ENTRANCES AND APPROACHES: the site is approached from the north where there are iron railings, decorated with pinacles and rosettes. There are two sets of paired, wrought-iron gates located towards the centre and eastern ends of the northern boundary. The southern boundary of the gardens is formed by the Thames river wall and has open vistas across the river to the south bank.

PRINCIPAL BUILDINGS: the garden contains a single-storey, three-bay, gardener's hut which is located towards the centre of the Thames River wall. It is built of brown-red brick over a blue brick base in English cross bond. It has a half-hipped, clay-tiled roof with gablets and is designed in the Arts and Crafts idiom. The north-facing, principal elevation has a segmental, multi-paned window each side of a central, late-C20 timber door. The window openings have brushed-brick segmental headers. The central door is surmounted by a gabled porch on curved console brackets. The southern, river-facing elevation has a single high-set opening within a small, central gable and is mostly obscured by the river wall. The side elevations are plain and without openings.

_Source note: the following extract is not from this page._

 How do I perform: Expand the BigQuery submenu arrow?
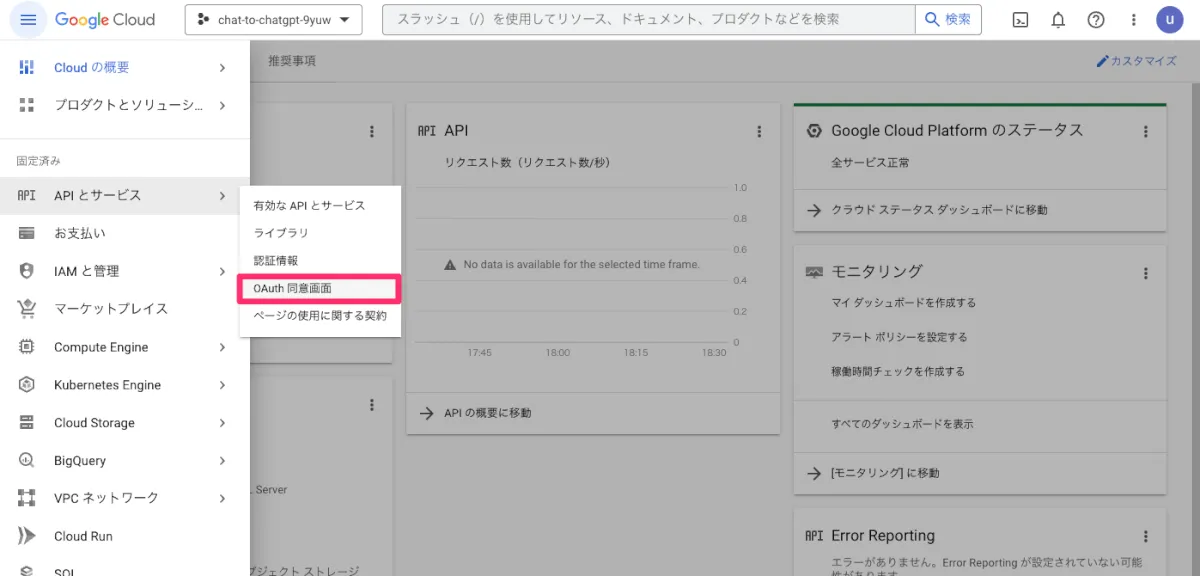[222, 461]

GARDENS: Pimlico Gardens are laid out in an arrangement that was introduced in around 1915. The gardens have a central, rectangular grassed area and tarmac-covered paths, which run south from the two entrances on the northern boundary. They extend to the river wall and dissect a continuous tarmac path which runs around the perimeter of the grassed area (excluding the western end). At the eastern end there is a curved bed of evergreen shrubbery that forms a backdrop to a statue of William Huskisson (sculpted by John Gibson and dated 1836). Inside the northern boundary railings there are strip beds of mixed evergreen shrubs and smaller trees. At the western end there is a separate area of grass which contains around five smaller, evergreen trees and a C20 bronze statue of 1996 by Andrew Wallace entitled The Helmsman. Around the boundary of the gardens there are around 17 plane trees, the size of which suggests that they were planted in the late C19 or early C20. The remains of a former drinking fountain are at the south-west corner.


Books and journals
Chancellor, E B, The History of the Squares of London, (1907), 100
Hobhouse, H, Thomas Cubitt Master Builder, (1971), 100
London Gardens Online, accessed 15 February 2020 from http://www.londongardensonline.org.uk/gardens-online-record.php?ID=WST080
Royal Commission Report on London Squares (1928)


This garden or other land is registered under the Historic Buildings and Ancient Monuments Act 1953 within the Register of Historic Parks and Gardens by Historic England for its special historic interest.